Vincent Le Chenadec, University of Illinois at Urbana-Champaign

Usage Details

In the transportation sector, most propulsion devices, due to weight and volume restrictions, rely on liquid fuels that have high energy density. Ever more stringent regulations on noise production and pollutant formation complicate the manufacturers' task to meet these constraints in a way that is cost effective in both design and operation stages. This means relying on more aggressive designs, where the underlying physics often challenge our understanding. The multi-scale, multi-phase, and multi-physics character of these flows, difficult to reproduce experimentally, has led computational fluid dynamics to play an increasingly important role in understanding the physics governing the transfers and transport between and within different media. The phenomena at play span a wide range of physics, such as turbulence, capillarity, cavitation, and combustion, often encountered in other industrial applications as well as in nature.

An abundance of these flows involves two or more media. Along the interface that separates them, transfers take place in the form of exchanges of mass, momentum, and heat. The local rates at which these transfers occur depends on the transport phenomena occurring in the vicinity of the interface. The transfers in turn affect the dynamics of the flow and other coupled phenomena (combustion, turbulence, . . . ). The non-linear character of the equations governing the evolution of these systems renders their prediction very challenging. The formulation of well-posed models is therefore critical. In order to develop and validate such models, Direct numerical simulation capabilities, dedicated analysis tools, and novel modeling strategies are essential.

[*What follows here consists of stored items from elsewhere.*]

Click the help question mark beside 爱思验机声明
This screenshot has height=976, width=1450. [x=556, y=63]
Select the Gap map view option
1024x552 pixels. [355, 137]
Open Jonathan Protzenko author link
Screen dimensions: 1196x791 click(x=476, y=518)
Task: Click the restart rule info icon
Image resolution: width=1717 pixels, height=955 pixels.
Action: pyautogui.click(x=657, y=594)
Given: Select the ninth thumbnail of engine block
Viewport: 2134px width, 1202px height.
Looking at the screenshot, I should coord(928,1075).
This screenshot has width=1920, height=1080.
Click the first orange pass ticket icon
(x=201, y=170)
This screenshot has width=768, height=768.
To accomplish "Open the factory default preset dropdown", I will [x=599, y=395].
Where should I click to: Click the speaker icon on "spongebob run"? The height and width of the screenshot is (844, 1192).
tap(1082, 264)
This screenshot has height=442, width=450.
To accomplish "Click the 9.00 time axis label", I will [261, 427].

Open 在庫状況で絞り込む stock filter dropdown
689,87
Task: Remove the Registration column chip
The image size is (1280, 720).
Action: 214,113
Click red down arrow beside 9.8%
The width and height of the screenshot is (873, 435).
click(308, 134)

This project will focus on three different aspects. First, the scale of Blue Waters will enable us to apply recently developed numerical techniques to the largest turbulent two-phase flow simulations ever performed. Second, the computational performance will be tested and optimized by adapting the algorithms and the structure of an in-house high-performance scientific software to exploit the unique capabilities of the heterogeneous XK nodes. Finally, the carefully conducted simulations will provide valuable information for the a priori analysis of the next generation of lower-order models for turbulent two-phase simulations.